• What you are asked to do:
Please give, word for word, the line containing "The width and height of the screenshot is (1167, 778)." and every line that comes after it in the data below.

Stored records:
**********
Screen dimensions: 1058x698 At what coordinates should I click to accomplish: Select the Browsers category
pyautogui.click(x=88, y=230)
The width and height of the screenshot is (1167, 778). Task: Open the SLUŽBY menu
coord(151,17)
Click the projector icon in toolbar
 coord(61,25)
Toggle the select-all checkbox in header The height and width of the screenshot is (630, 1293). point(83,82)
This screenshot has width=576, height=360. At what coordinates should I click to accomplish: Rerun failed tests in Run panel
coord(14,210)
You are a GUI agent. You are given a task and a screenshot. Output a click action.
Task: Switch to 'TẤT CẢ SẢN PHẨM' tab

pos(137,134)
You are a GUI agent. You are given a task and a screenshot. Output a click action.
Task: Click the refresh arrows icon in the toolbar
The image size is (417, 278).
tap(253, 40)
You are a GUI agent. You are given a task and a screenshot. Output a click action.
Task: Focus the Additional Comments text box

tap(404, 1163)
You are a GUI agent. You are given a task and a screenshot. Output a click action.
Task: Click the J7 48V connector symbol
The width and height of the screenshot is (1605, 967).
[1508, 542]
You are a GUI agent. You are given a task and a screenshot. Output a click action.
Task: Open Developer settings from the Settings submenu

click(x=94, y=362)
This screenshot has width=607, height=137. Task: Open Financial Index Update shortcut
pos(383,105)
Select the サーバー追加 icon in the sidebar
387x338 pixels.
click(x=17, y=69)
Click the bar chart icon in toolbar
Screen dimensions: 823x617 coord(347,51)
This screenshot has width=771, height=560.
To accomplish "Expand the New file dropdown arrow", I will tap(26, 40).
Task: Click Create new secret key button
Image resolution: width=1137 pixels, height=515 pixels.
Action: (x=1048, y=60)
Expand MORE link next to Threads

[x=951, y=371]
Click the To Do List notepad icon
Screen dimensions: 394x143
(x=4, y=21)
**********
• Exercise result:
The width and height of the screenshot is (1167, 778). Task: Open the SLUŽBY menu
coord(151,17)
Click the projector icon in toolbar
 coord(61,25)
Toggle the select-all checkbox in header The height and width of the screenshot is (630, 1293). point(83,82)
This screenshot has width=576, height=360. At what coordinates should I click to accomplish: Rerun failed tests in Run panel
coord(14,210)
You are a GUI agent. You are given a task and a screenshot. Output a click action.
Task: Switch to 'TẤT CẢ SẢN PHẨM' tab

pos(137,134)
You are a GUI agent. You are given a task and a screenshot. Output a click action.
Task: Click the refresh arrows icon in the toolbar
The image size is (417, 278).
tap(253, 40)
You are a GUI agent. You are given a task and a screenshot. Output a click action.
Task: Focus the Additional Comments text box

tap(404, 1163)
You are a GUI agent. You are given a task and a screenshot. Output a click action.
Task: Click the J7 48V connector symbol
The width and height of the screenshot is (1605, 967).
[1508, 542]
You are a GUI agent. You are given a task and a screenshot. Output a click action.
Task: Open Developer settings from the Settings submenu

click(x=94, y=362)
This screenshot has width=607, height=137. Task: Open Financial Index Update shortcut
pos(383,105)
Select the サーバー追加 icon in the sidebar
387x338 pixels.
click(x=17, y=69)
Click the bar chart icon in toolbar
Screen dimensions: 823x617 coord(347,51)
This screenshot has width=771, height=560.
To accomplish "Expand the New file dropdown arrow", I will tap(26, 40).
Task: Click Create new secret key button
Image resolution: width=1137 pixels, height=515 pixels.
Action: (x=1048, y=60)
Expand MORE link next to Threads

[x=951, y=371]
Click the To Do List notepad icon
Screen dimensions: 394x143
(x=4, y=21)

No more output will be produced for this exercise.